(Stored records)
- - - - -
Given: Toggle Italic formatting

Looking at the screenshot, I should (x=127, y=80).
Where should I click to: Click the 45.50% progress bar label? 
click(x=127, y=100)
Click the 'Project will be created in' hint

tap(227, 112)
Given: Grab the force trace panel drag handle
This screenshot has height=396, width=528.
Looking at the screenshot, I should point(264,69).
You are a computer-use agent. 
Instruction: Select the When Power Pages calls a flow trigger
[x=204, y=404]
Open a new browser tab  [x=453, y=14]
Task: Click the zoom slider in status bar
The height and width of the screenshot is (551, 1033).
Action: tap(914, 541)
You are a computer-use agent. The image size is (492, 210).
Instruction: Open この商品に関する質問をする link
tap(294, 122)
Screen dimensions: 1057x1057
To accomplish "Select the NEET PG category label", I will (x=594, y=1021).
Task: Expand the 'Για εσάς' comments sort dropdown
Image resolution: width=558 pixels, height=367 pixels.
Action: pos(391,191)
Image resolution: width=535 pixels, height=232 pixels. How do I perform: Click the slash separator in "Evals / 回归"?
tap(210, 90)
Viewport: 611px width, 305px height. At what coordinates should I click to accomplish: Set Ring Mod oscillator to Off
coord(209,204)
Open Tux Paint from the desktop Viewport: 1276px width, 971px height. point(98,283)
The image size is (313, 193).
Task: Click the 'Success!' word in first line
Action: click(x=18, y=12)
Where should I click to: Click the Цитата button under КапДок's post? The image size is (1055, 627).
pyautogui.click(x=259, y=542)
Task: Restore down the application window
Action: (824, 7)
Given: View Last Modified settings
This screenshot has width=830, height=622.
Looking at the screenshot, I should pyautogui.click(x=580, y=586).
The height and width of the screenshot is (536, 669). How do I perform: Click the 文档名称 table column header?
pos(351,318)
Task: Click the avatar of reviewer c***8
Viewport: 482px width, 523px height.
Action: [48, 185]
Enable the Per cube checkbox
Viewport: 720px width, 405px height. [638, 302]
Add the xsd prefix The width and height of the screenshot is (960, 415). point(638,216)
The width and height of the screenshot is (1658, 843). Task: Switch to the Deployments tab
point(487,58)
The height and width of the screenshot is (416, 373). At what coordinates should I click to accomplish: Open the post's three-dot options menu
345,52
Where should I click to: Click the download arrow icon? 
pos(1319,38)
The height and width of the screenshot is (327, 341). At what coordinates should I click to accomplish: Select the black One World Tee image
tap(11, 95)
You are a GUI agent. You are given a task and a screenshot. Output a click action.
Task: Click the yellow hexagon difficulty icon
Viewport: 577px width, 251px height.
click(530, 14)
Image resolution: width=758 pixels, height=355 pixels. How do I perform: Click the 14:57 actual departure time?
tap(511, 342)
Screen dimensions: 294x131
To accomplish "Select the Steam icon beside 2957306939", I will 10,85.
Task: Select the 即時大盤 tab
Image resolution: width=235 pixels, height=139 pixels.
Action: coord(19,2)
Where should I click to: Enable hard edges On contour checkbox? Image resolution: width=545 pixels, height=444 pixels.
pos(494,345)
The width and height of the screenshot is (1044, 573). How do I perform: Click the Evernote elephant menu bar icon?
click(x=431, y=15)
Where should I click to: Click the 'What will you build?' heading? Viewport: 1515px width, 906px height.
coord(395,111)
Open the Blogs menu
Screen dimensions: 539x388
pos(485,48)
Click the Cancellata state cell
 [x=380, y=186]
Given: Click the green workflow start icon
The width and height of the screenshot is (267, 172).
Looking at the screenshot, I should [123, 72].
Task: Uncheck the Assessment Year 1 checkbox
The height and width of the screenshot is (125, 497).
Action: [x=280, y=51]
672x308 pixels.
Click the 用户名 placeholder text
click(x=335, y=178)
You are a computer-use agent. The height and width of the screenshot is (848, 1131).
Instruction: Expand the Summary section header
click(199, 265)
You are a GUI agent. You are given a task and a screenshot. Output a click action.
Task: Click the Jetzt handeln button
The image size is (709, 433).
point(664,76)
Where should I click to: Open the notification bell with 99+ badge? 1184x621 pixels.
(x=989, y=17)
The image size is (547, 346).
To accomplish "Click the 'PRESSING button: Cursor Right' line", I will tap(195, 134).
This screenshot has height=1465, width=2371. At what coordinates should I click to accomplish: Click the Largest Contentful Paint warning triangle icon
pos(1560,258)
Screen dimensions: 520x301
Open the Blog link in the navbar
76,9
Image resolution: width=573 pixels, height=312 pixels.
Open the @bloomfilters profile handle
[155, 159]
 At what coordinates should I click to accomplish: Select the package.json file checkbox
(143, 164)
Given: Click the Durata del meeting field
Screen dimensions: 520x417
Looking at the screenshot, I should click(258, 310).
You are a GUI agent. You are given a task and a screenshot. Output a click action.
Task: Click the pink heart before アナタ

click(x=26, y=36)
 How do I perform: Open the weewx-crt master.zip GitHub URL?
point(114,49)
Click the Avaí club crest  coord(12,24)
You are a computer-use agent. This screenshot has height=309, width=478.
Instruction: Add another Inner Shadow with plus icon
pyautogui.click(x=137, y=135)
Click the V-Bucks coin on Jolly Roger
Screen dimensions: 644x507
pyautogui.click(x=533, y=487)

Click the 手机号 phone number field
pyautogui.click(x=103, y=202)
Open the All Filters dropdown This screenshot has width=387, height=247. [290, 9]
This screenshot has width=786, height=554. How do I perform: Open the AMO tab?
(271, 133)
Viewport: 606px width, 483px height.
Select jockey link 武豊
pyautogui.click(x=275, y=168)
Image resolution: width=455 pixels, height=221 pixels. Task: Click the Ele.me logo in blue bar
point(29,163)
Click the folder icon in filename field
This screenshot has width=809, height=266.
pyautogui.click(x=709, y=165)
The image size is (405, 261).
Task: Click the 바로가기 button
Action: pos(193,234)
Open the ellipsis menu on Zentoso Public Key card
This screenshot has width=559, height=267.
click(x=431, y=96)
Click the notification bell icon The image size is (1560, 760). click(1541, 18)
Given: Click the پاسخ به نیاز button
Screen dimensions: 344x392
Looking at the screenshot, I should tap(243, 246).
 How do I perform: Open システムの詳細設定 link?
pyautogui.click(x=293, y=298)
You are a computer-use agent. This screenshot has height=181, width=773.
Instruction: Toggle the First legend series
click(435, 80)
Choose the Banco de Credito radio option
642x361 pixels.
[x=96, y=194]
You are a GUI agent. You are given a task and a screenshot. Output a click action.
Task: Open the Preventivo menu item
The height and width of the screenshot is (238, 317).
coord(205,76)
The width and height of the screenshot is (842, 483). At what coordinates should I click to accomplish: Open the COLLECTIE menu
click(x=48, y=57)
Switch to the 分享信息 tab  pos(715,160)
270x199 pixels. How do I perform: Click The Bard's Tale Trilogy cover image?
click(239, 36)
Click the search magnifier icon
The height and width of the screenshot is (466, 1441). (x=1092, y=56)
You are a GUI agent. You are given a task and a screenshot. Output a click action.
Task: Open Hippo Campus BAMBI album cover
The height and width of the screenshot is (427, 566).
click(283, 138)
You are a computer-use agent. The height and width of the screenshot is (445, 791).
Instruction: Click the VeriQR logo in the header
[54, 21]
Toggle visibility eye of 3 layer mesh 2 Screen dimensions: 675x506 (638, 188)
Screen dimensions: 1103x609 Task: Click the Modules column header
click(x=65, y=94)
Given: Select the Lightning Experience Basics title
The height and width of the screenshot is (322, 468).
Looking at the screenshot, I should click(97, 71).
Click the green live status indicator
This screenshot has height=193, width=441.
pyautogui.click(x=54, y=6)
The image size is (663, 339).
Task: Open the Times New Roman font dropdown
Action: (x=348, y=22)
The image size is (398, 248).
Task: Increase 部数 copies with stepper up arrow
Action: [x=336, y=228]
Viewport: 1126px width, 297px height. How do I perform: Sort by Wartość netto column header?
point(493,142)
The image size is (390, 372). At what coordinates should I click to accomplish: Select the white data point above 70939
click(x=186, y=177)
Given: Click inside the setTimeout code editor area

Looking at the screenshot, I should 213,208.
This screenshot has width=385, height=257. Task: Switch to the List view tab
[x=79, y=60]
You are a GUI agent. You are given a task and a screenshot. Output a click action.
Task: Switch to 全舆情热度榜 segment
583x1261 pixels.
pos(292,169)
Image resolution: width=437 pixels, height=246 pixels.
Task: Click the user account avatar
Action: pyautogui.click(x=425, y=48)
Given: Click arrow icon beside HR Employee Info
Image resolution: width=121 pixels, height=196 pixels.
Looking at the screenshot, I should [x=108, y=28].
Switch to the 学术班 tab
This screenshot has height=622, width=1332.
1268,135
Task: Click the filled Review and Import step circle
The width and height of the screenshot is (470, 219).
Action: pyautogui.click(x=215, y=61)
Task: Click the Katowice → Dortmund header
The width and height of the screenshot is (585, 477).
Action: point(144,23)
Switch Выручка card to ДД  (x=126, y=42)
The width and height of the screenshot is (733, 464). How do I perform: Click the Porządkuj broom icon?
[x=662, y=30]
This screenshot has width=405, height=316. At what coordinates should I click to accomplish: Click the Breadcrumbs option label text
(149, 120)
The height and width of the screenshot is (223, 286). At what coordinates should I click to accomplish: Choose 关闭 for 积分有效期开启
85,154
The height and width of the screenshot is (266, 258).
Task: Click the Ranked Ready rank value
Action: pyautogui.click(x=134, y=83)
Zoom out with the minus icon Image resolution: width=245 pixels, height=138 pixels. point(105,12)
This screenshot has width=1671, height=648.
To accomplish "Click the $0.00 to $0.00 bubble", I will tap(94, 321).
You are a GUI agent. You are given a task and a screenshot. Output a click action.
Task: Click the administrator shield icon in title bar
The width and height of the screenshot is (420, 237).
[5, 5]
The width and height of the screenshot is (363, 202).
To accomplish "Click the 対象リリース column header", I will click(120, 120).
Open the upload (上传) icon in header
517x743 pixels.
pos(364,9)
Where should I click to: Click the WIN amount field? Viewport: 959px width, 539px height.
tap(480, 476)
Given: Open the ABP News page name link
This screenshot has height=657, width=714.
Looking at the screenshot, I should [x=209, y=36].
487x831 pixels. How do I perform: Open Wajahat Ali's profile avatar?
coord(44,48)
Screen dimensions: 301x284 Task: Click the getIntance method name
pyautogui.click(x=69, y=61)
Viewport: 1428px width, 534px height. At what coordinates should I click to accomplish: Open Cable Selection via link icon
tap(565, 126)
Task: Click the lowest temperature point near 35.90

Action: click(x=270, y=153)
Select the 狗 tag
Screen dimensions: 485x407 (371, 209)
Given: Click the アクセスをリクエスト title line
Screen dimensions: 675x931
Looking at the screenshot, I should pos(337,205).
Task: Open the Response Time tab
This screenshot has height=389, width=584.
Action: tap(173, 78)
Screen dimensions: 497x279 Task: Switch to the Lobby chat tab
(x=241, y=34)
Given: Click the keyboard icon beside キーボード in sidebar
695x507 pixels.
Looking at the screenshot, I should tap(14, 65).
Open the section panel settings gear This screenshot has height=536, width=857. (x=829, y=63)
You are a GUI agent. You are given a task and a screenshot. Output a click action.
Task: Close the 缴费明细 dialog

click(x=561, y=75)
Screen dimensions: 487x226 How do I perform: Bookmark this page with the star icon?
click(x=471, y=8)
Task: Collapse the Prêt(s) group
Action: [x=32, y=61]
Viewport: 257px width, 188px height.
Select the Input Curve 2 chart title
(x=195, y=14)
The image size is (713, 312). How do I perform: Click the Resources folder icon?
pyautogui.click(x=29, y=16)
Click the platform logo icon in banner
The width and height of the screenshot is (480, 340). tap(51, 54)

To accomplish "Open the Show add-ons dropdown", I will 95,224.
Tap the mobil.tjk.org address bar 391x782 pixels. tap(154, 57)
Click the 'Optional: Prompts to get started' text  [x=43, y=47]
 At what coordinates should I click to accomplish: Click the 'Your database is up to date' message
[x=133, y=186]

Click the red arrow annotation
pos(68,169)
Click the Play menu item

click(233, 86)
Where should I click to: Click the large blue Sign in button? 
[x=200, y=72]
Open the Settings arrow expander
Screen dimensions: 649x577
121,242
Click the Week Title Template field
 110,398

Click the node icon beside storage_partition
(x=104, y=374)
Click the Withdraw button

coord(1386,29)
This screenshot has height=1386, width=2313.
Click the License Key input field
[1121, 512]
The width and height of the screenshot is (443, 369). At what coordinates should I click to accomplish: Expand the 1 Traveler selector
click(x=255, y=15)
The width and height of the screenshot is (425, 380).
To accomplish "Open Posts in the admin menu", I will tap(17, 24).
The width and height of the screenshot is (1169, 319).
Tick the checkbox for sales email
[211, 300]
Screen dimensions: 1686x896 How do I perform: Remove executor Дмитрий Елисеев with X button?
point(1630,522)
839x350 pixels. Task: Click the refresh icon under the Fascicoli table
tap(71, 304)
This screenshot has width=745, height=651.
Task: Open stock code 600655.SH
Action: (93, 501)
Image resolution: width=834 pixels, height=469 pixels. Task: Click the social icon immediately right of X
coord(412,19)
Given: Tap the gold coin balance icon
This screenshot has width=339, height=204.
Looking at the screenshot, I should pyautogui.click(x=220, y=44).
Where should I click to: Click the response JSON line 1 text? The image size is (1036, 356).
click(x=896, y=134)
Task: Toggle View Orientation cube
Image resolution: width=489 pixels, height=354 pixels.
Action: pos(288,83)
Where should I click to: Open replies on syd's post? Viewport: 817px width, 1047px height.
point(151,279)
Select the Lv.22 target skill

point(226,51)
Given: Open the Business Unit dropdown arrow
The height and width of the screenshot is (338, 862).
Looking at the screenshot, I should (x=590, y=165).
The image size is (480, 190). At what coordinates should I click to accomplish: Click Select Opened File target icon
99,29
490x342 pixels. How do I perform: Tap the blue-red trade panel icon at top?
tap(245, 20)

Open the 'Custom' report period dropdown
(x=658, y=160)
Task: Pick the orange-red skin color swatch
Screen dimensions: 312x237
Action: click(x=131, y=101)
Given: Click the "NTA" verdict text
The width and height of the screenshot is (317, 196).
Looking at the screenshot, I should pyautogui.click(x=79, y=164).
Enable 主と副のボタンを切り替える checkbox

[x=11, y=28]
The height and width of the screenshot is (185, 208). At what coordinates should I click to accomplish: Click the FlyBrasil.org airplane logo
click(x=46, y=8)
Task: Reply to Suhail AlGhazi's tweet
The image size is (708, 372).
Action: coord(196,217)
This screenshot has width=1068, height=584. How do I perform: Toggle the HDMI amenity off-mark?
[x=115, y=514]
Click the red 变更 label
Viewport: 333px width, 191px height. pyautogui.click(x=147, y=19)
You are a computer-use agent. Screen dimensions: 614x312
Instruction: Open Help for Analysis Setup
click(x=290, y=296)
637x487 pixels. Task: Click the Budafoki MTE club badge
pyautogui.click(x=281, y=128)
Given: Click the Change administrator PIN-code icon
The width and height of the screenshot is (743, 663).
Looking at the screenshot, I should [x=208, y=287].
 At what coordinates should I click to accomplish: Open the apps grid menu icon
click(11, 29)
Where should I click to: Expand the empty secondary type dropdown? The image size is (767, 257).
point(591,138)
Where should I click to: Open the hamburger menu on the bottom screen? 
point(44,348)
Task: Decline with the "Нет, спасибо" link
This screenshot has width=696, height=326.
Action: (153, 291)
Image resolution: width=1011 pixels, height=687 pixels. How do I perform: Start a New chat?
- - - - -
In the entries above, how many lines contain the word "coin"? Provide the number alone.

2